The data:
──────
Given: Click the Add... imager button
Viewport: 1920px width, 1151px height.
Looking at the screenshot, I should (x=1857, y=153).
──────
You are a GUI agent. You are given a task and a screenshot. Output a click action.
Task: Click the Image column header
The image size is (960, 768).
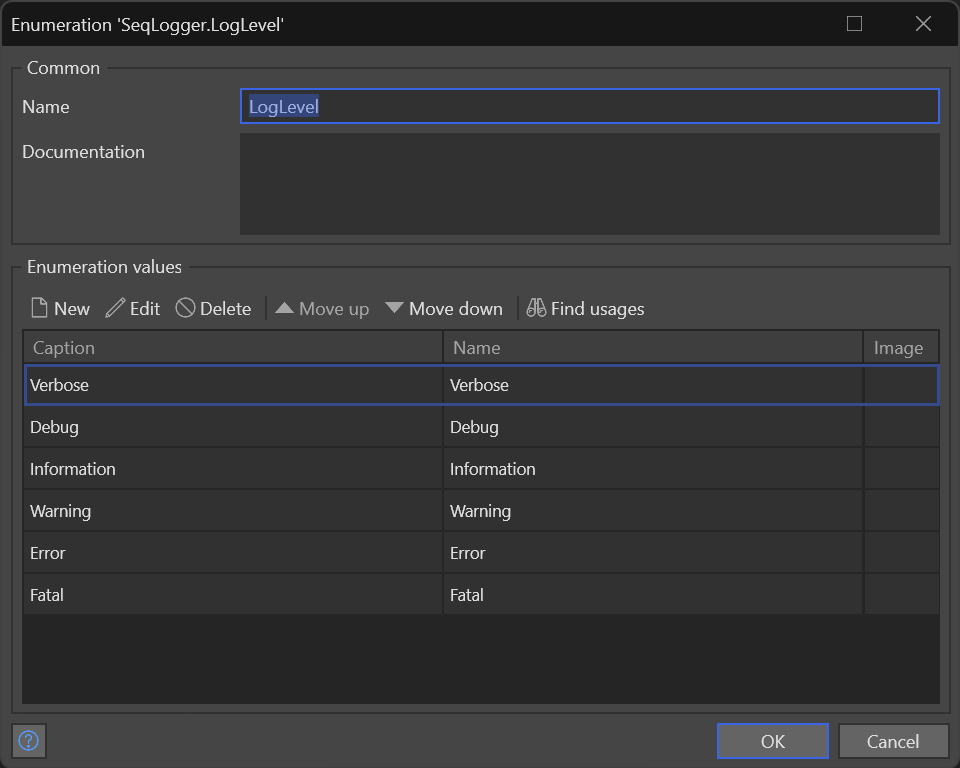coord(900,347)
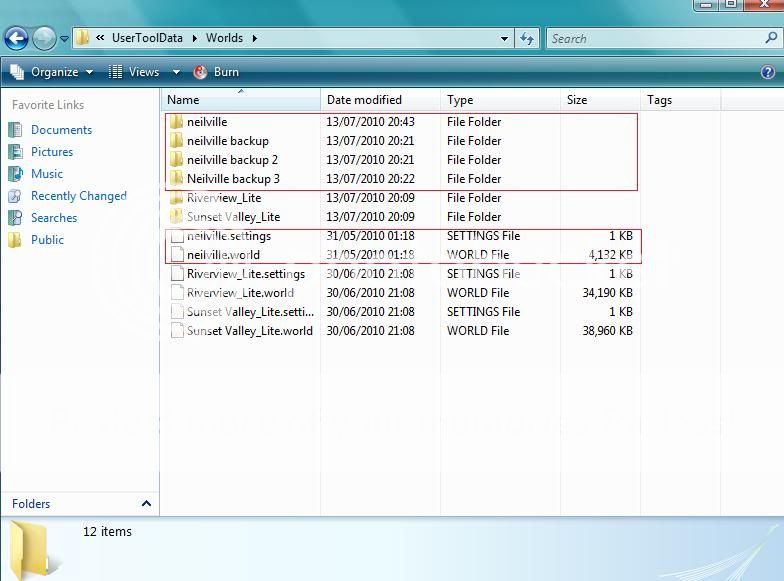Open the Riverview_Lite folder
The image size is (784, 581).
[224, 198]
──────
What you should do: Quote the records from the line containing "Given: Click the Add... imager button" through the line containing "Looking at the", both lines included.

Written answer:
Given: Click the Add... imager button
Viewport: 1920px width, 1151px height.
Looking at the screenshot, I should (x=1857, y=153).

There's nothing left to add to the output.